Enamoured of the next shiny new thing, Hollywood execs will soon be scouring YouTube and TikTok for similar film-making talents to directors Kane Parsons (Backrooms) and Curry Barker (Obsession), who made their names on YouTube, making shorts and serials. The idea of Backrooms itself comes from a creepypasta meme – these are short horror stories of the urban legend type – that originally launched in a chatroom on the website 4Chan.
It exploited the indoor version of “uncanny valley”. Not animated characters that are so very nearly like us they are genuinely unsettling, but the liminal spaces of corridors, lobbies, waiting rooms, conference rooms, storerooms and stairwells, and their virtual counterparts in video games and films. The movies of David Lynch were Backrooms-style creepypasta avant la lettre.

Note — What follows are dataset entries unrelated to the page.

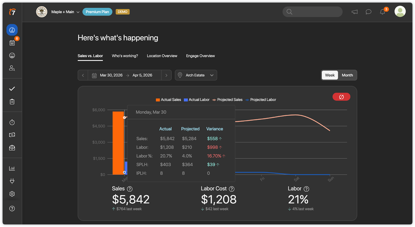Click the Premium Plan badge

[x=97, y=12]
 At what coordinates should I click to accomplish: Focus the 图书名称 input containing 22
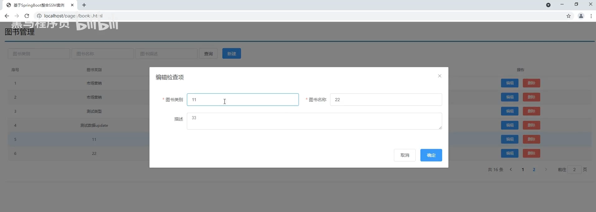tap(386, 100)
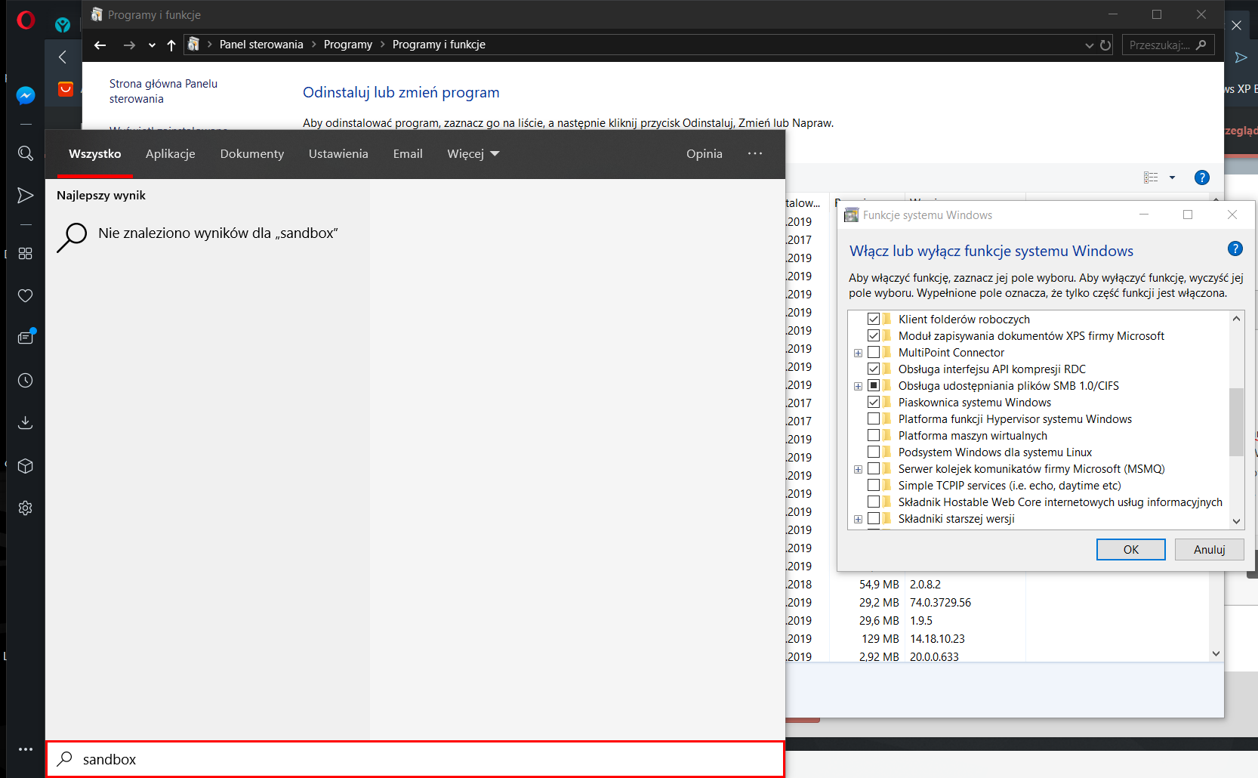Open Opera settings gear icon
Screen dimensions: 1258x778
click(x=25, y=508)
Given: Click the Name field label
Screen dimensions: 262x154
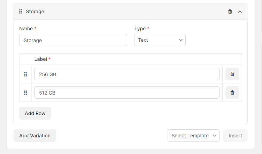Looking at the screenshot, I should [x=26, y=29].

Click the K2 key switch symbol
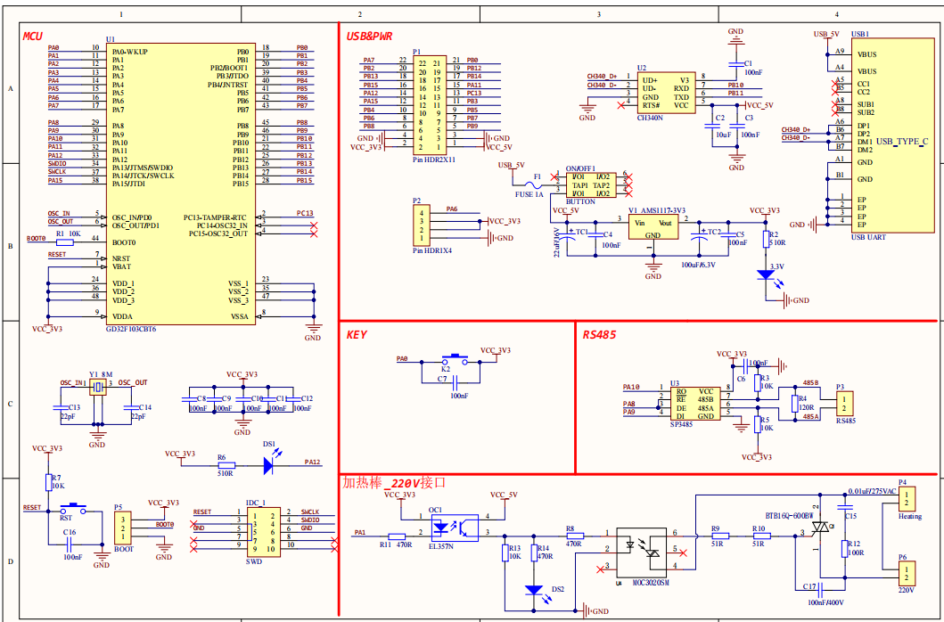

There are some relatively obvious explanations for the success of these films. First, horror as a genre has a built-in fanbase, committed to the theatrical experience, who will come and watch films without stars – which lowers the budgets of said films.

Second, audiences are showing that they are exhausted with franchise fare. The Mandalorian… requires you to have followed two television series on a streaming platform prior to watching it. That cuts your casual audience down to a fraction of a fraction. No wonder it has scored the lowest box office of a Star Wars film yet.
Third, these creators only seem to have come from nowhere. Even though he’s the youngest director to ever make a film for the A24 studio, Parsons, who turns 21 later this month, has been producing content for years and has built up a fanbase already familiar with his Backrooms web series.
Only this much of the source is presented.